Allopurinol: The concurrent administration of allopurinol and ampicillin increases substantially the incidence of rashes in patients receiving both drugs as compared to patients receiving ampicillin alone. Anticoagulants: Penicillins can produce alterations in platelet aggregation and coagulation tests. These effects may be additive with anticoagulants. Bacteriostatic Drugs (Chloramphenicol, Erythromycin, Sulfonamides and Tetracyclines): Bacteriostatic drugs may interfere with the bactericidal effect of penicillins; it is best to avoid concurrent therapy. Estrogen-Containing Oral Contraceptives: There have been case reports of reduced oral contraceptive effectiveness in women taking ampicillin, resulting in unplanned pregnancy.
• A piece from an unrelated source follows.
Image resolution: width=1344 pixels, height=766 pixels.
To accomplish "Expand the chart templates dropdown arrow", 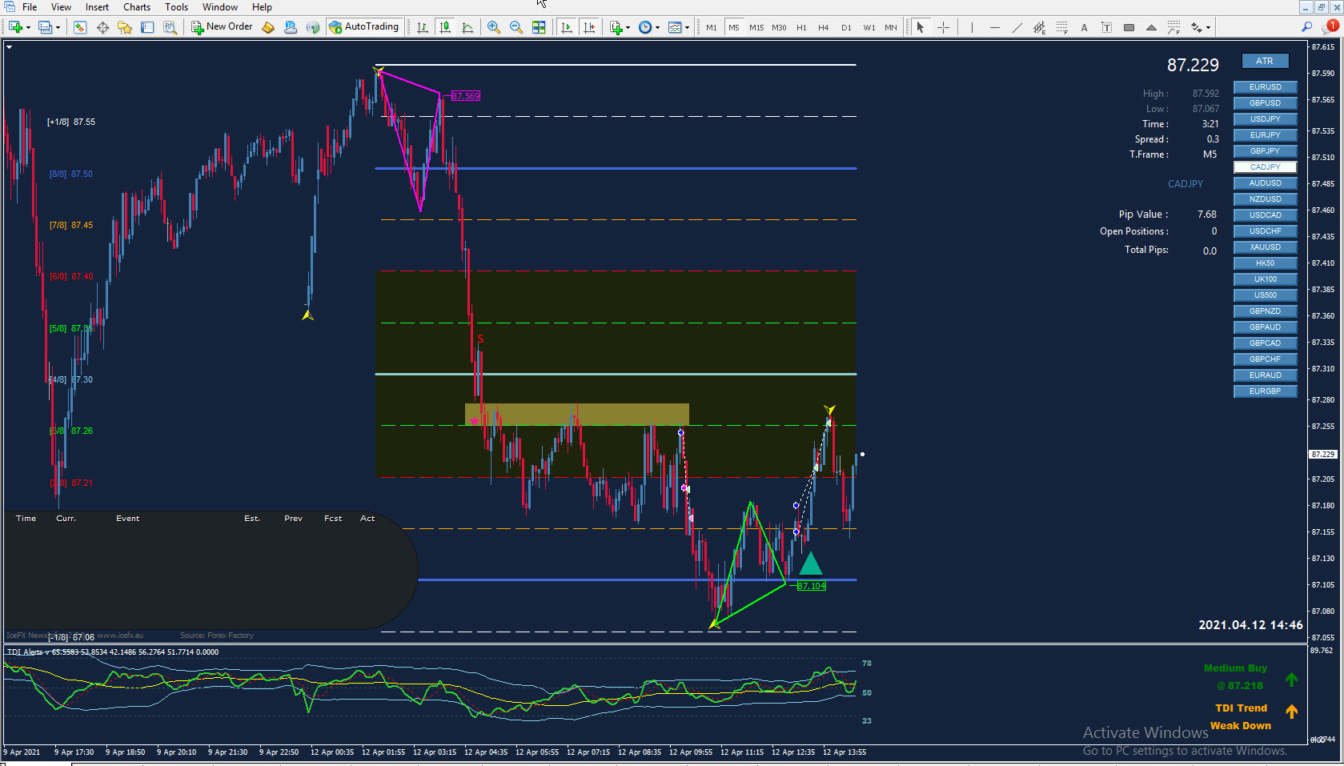I will [x=687, y=27].
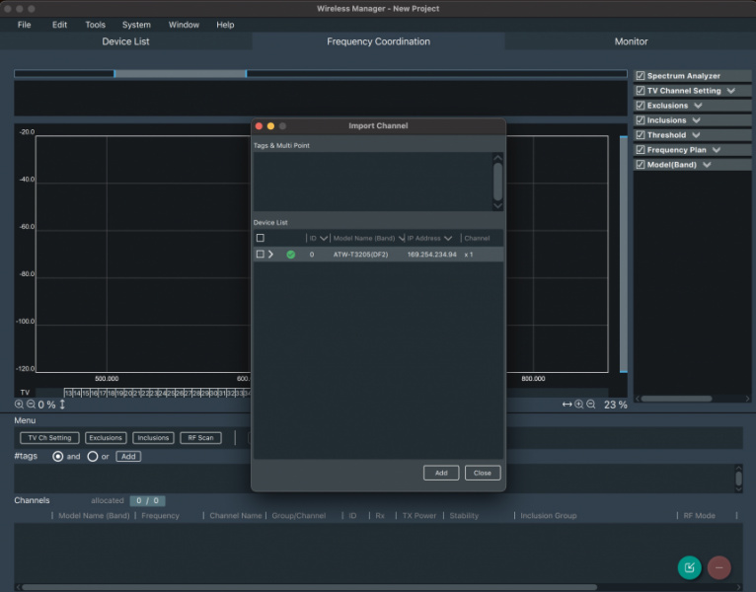The image size is (756, 592).
Task: Click the spectrum range slider bar above graph
Action: pyautogui.click(x=180, y=74)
Although the association is weak, patients should be given the option to use an alternate or additional method of contraception while taking ampicillin. Methotrexate: Concurrent use with penicillins has resulted in decreased clearance of methotrexate and a corresponding increase in methotrexate toxicity. Patients should be closely monitored. Leucovorin dosages may need to be increased and administered for longer periods of time. Probenecid: Probenecid decreases renal tubular secretion of ampicillin and sulbactam when used concurrently; this effect results in increased and prolonged serum concentrations, prolonged elimination half-life and increased risk of toxicity. Laboratory Test Interactions: False-positive glycosuria may be observed in urinalysis using Benedict reagent, Fehling’s reagent and Clinitest. Following administration of ampicillin to pregnant women, a transient decrease in plasma concentration of total conjugated estriol, estriol-glucuronide, conjugated estrone and estradiol has been noted. This effect may also occur with sulbactam sodium/ampicillin sodium IM/IV.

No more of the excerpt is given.